Actually, without joking, I'm not actually convinced that it's necessarily a bad thing if robots take over the world and destroy us. I know this probably won't be a popular viewpoint (for obvious reasons), but the fact is that humans are inferior, weak, deeply flawed creatures -- so logically, why is it a bad thing if we are supplanted by something that is far superior to us? Logically, it is a good thing if X is replaced by Y when Y is much better than X - it's only not a good thing if you happen to be X. But we aren't the ultimate end-point of the universe.
Robots will just effectively be like organisms, competing with us in the same evolutionary "space", so to speak. Darwinian evolution doesn't stop just because a creature is made of something other than weak blobs of billions of organic carbon-based cells. There will be many different robots, and evolution will kick in: The robots that happen to be best at propagating (which might include some amount of destroying other things) will survive and propagate the most.
A creature far more intelligent than us will be capable of taking the evolution of "life" (in loose terms, they will be "life") to new heights that we can scarcely imagine now ... far more intelligent, far more well-connected (borg-like intelligence), far more adaptable (more easily spread through space) - something far more profound and interesting will result. A similar analogy is how simple single-celled life forms gave rise to us. We now give rise to something else. There might still be humans around someday when robots take over, but we'll part of the cesspool (where we belong), i.e. we'll be about as interesting or useful to the creatures that really run the universe, as single-celled life forms are now to us.

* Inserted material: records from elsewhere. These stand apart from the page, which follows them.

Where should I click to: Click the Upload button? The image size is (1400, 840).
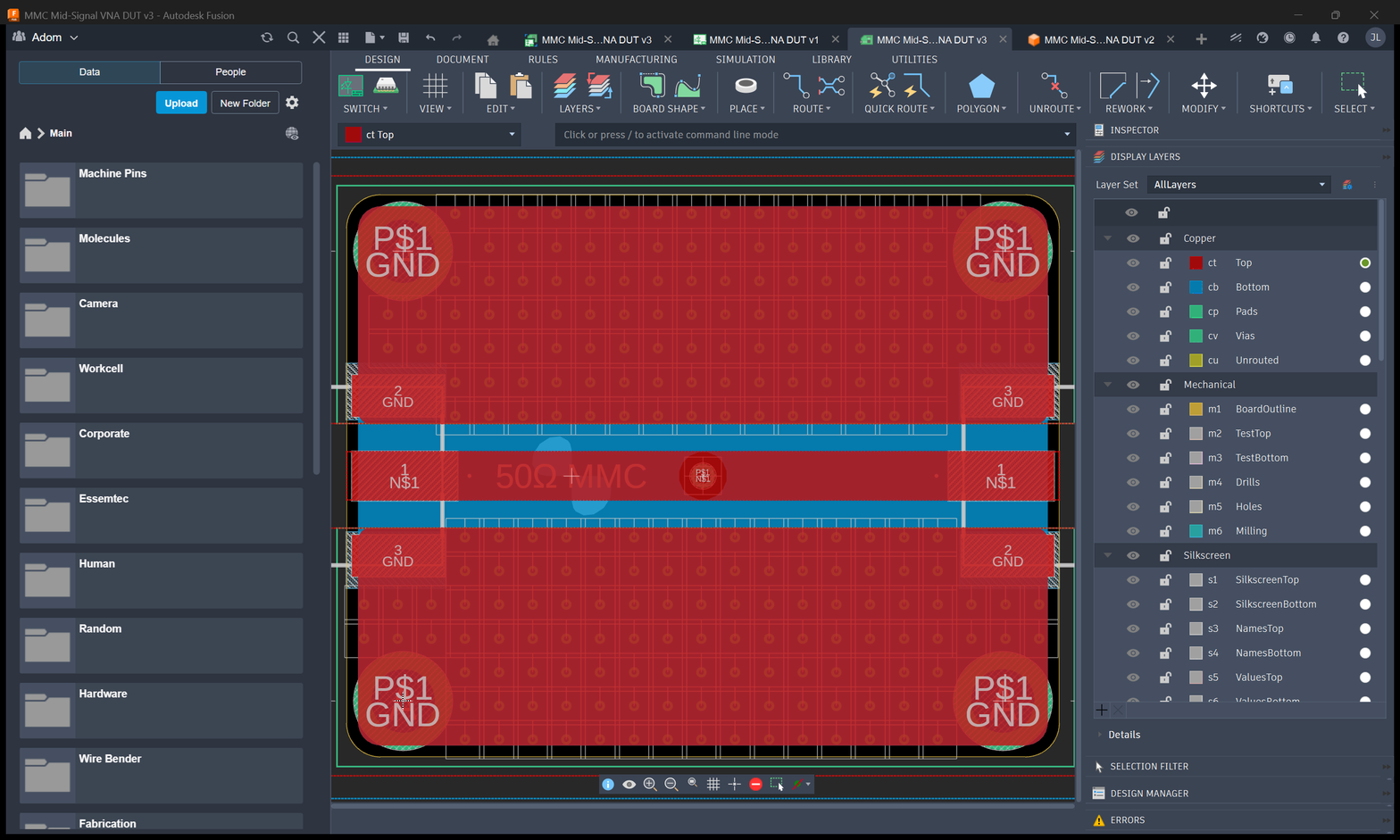pyautogui.click(x=181, y=103)
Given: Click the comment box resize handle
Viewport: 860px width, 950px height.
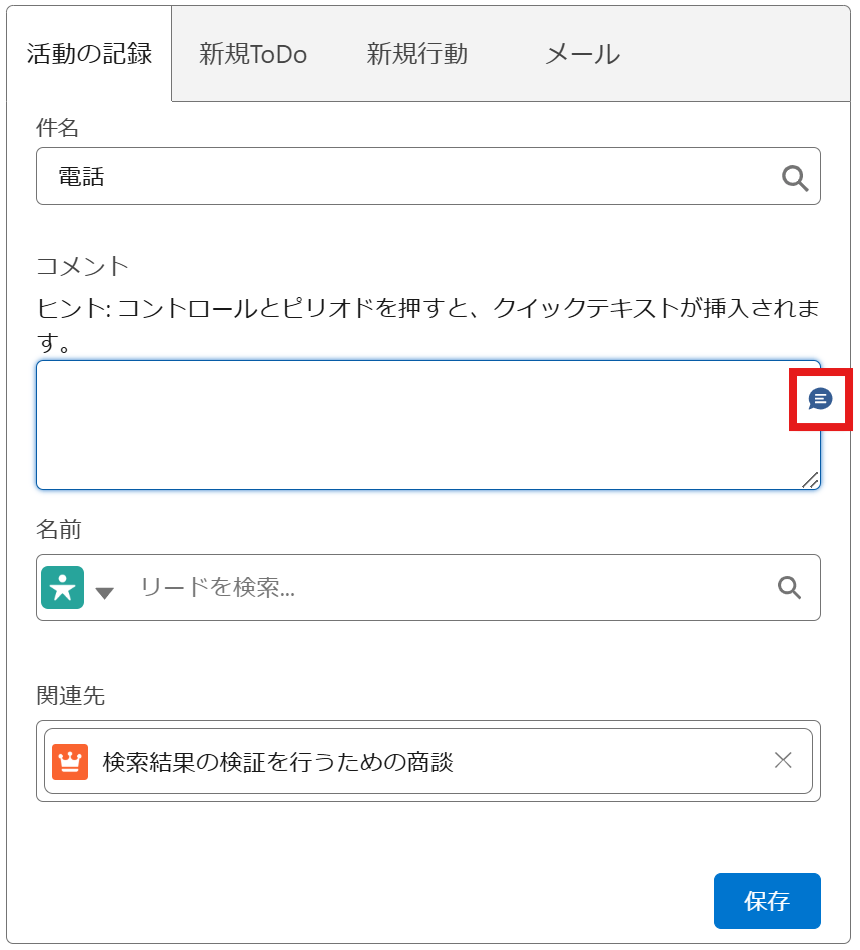Looking at the screenshot, I should 810,480.
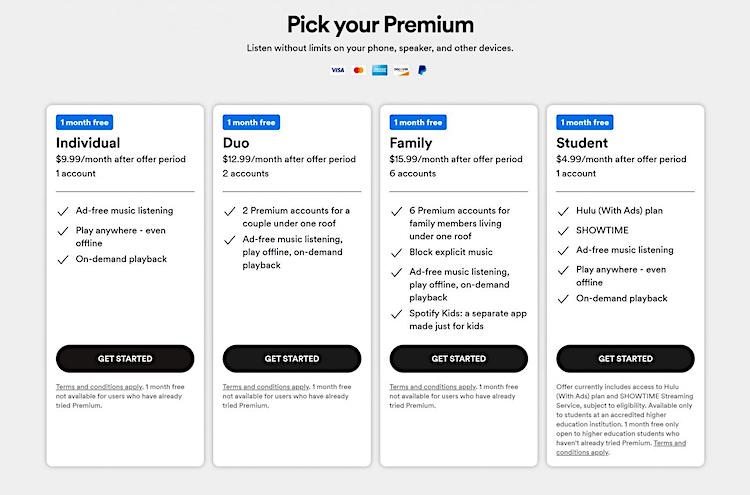The image size is (750, 495).
Task: Select Get Started for the Family plan
Action: 459,359
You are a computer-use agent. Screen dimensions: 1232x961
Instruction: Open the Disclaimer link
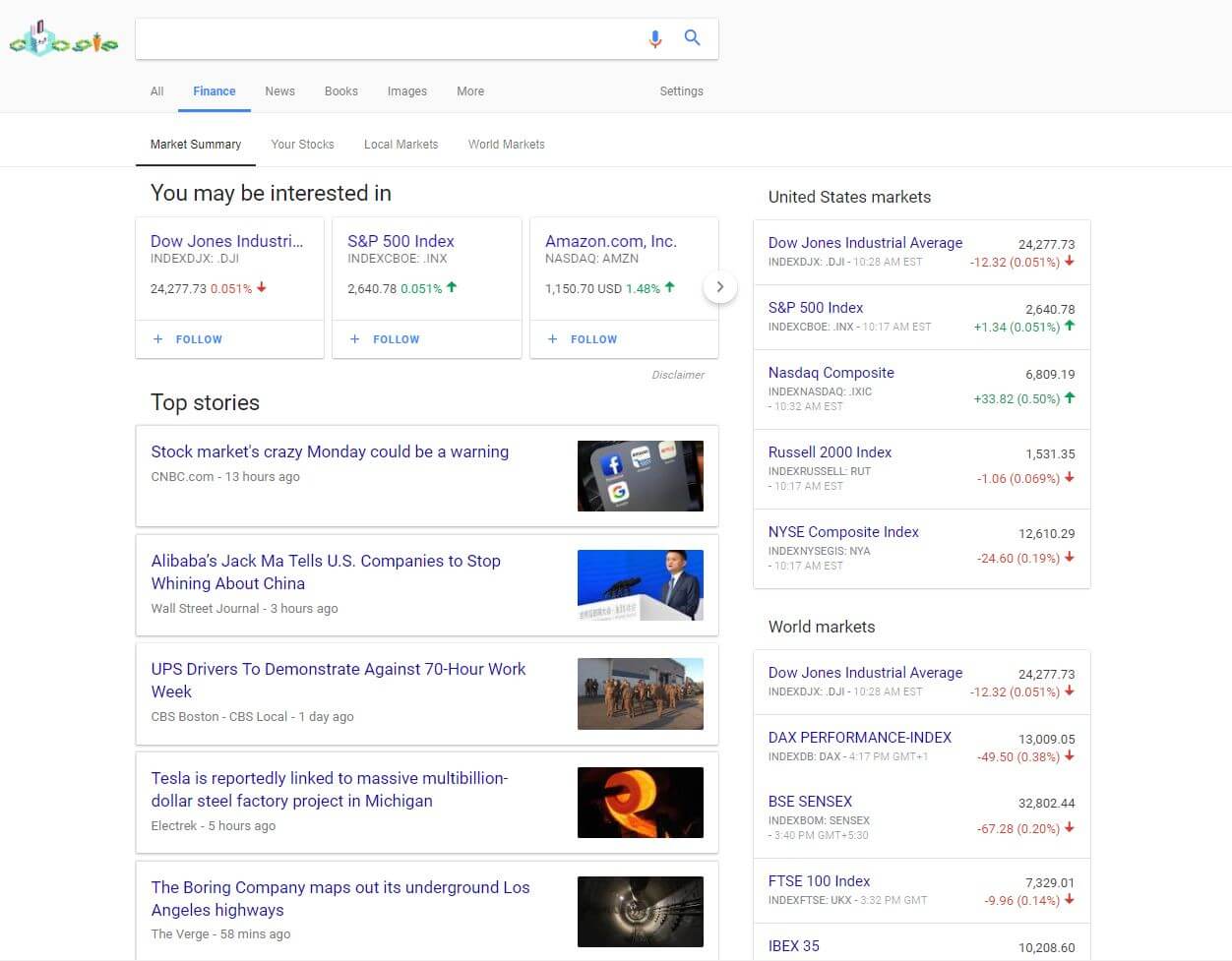pyautogui.click(x=678, y=375)
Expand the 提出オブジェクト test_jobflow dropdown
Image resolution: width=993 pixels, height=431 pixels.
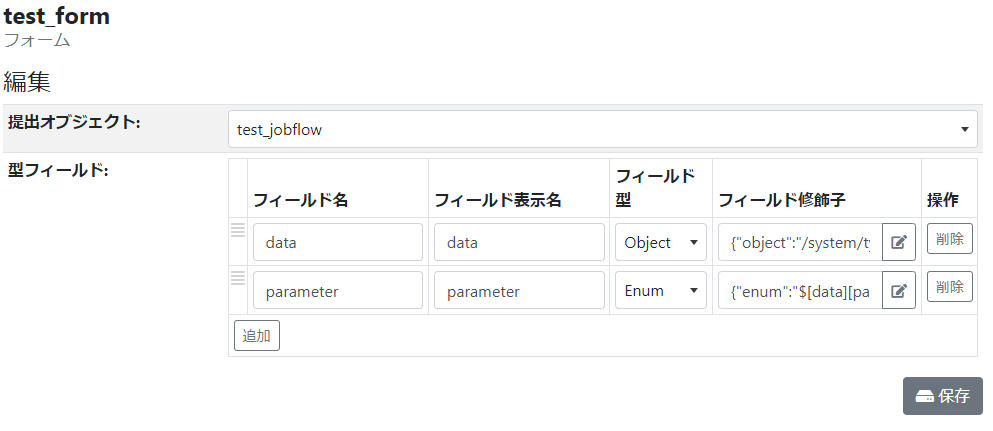[x=600, y=129]
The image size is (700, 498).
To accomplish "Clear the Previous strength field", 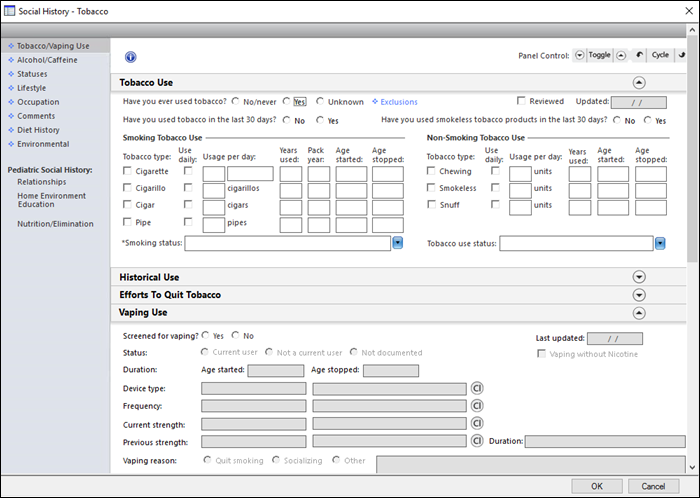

Maybe the entire purpose of humans, our "meaning" and reason for existence, is just to create the much more advanced life forms that will replace us, and then step aside for the next step in the universe's evolution. And maybe the answer is not to fight it, but to bring it on in a carefully controlled way. We can't prevent it from happening - even if it's just for intellectual curiosity, someone will create advanced robots that we can't control sooner or later. At least if we control that process, we have a better chance of guiding it in a positive way. We always consider the destruction of humanity as a bad thing 'by default'. But let's face it - be brutally honest, people are crap things - I for one 'do' actually welcome our replacement by something far better.